My Approach to Treatment
You’re in the Driver's Seat
My first responsibility to you as a client is my committment to leave you in the driver’s seat. I don’t tell you what to do. The most common feedback I get from clients when I ask what has worked for them has been “you told me that I knew what to do and that I could do it.” You are the expert on you, and the power of therapy comes from my curiosity about what it is like to be you rather than your dependence on my expertise.
Integrity
I believe you can only learn how to live an effective, passionate, and fulfilling life from someone who is doing the same. I am proud to report I have done my own work on myself as a man and as a partner in a committed relationship. I can only take you to places I have been myself. My vocation as a therapist includes constant attention to my own development as a person in the areas of health, wealth, community, intimacy and spiritual growth.
The Relational School of Psychotherapy
My approach to treatment is considered Relational. This means that I offer healing not through intellectual interpretations about your particular problem but rather through an interactive relationship that lets you be you — the old you, and the new you.
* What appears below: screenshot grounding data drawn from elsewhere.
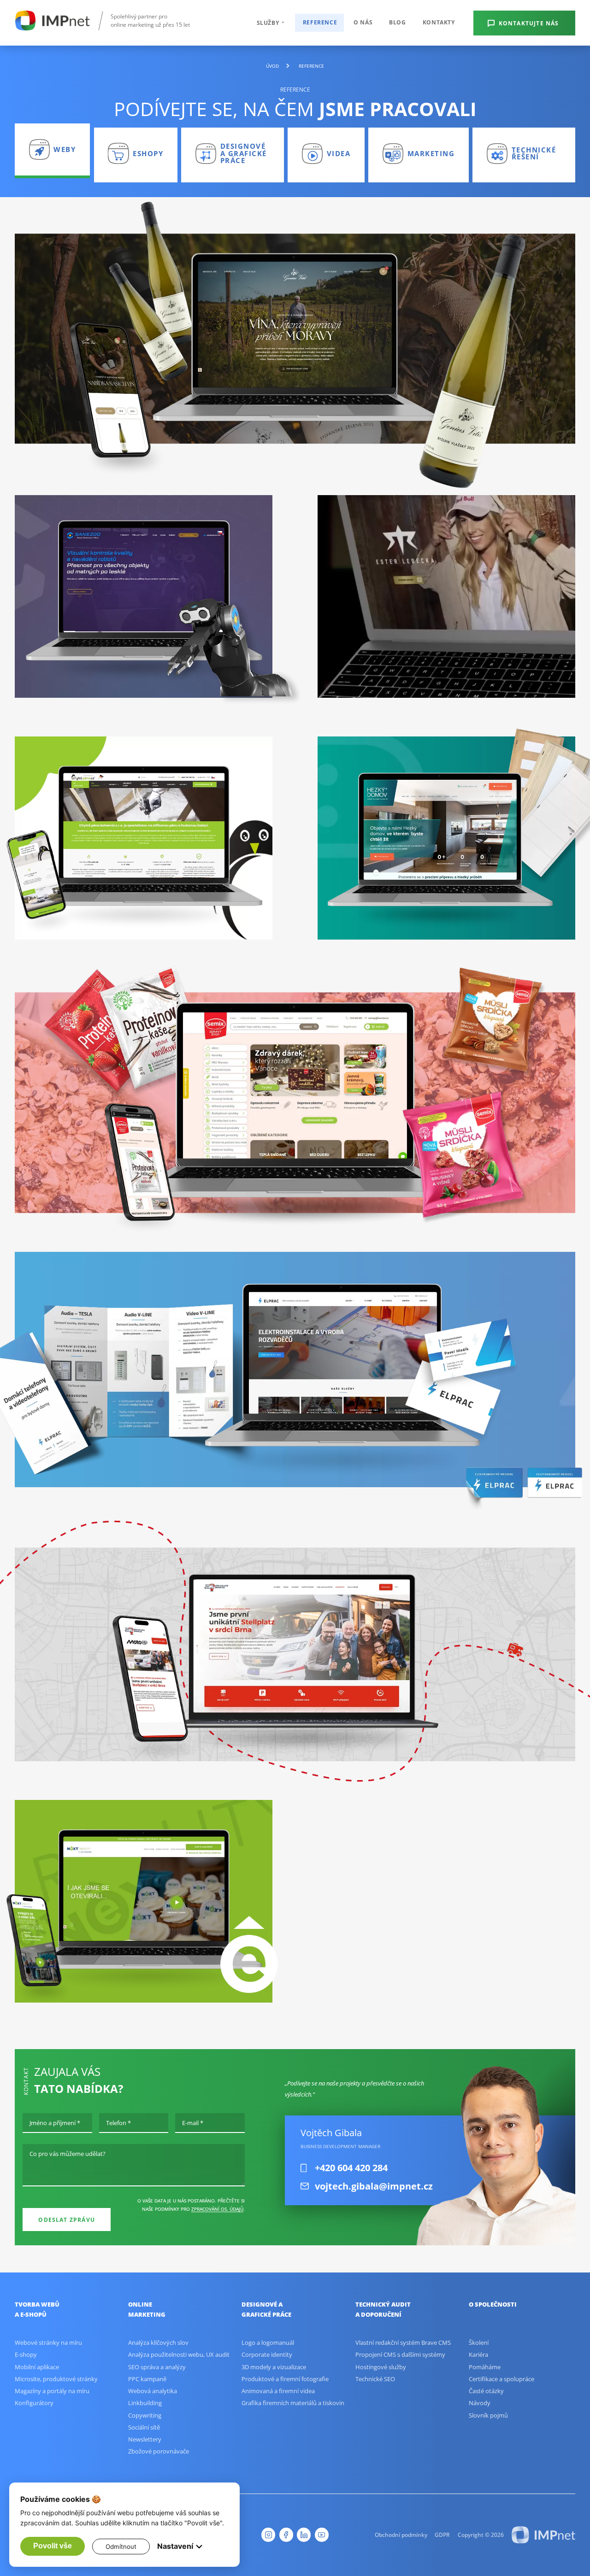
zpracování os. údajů (217, 2209)
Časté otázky (486, 2391)
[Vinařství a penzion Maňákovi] (295, 338)
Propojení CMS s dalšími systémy (400, 2354)
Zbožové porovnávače (158, 2451)
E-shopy (26, 2354)
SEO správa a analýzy (157, 2367)
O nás (363, 22)
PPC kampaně (147, 2379)
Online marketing (146, 2310)
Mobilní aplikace (37, 2367)
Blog (397, 22)
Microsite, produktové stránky (56, 2379)
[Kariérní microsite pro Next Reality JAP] (143, 1901)
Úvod (272, 66)
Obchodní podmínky (401, 2534)
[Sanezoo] (143, 596)
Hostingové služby (380, 2367)
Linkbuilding (145, 2403)
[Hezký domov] (446, 838)
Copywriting (144, 2415)
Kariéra (478, 2354)
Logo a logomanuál (268, 2342)
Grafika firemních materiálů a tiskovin (293, 2403)
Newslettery (144, 2439)
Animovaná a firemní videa (278, 2391)
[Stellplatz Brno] (295, 1643)
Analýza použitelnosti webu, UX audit (179, 2354)
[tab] (52, 150)
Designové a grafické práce (266, 2310)
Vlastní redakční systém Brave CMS (403, 2342)
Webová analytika (152, 2391)
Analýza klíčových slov (158, 2342)
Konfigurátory (34, 2403)
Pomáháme (485, 2367)
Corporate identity (267, 2354)
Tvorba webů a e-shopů (37, 2310)
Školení (479, 2342)
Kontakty (439, 22)
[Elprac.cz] (295, 1369)
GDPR (442, 2534)
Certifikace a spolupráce (501, 2379)
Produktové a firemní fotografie (285, 2379)
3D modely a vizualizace (274, 2367)
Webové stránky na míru (48, 2342)
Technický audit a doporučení (383, 2310)
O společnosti (493, 2304)
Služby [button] (268, 22)
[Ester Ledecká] (446, 596)
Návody (479, 2403)
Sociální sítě (144, 2427)
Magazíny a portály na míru (52, 2391)
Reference (320, 22)
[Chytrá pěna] (143, 838)
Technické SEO (375, 2379)
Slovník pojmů (488, 2415)
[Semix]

Like a child of a single mother who is able to get fathering through male authority figures they encounter in school and other positive activities, clients are able to get mentorship from a therapist who is sensitive to this need. This means the therapist may be many different people to the same client — the father who can forgive yet lead with authority, the mother who can let go, the comrade who is your champion. A trained therapist is able to assess the appropriate stance for each client, rather than treating each client as if she needs the same medicine. For this reason, relational work is often considered “ethical ecleticism.”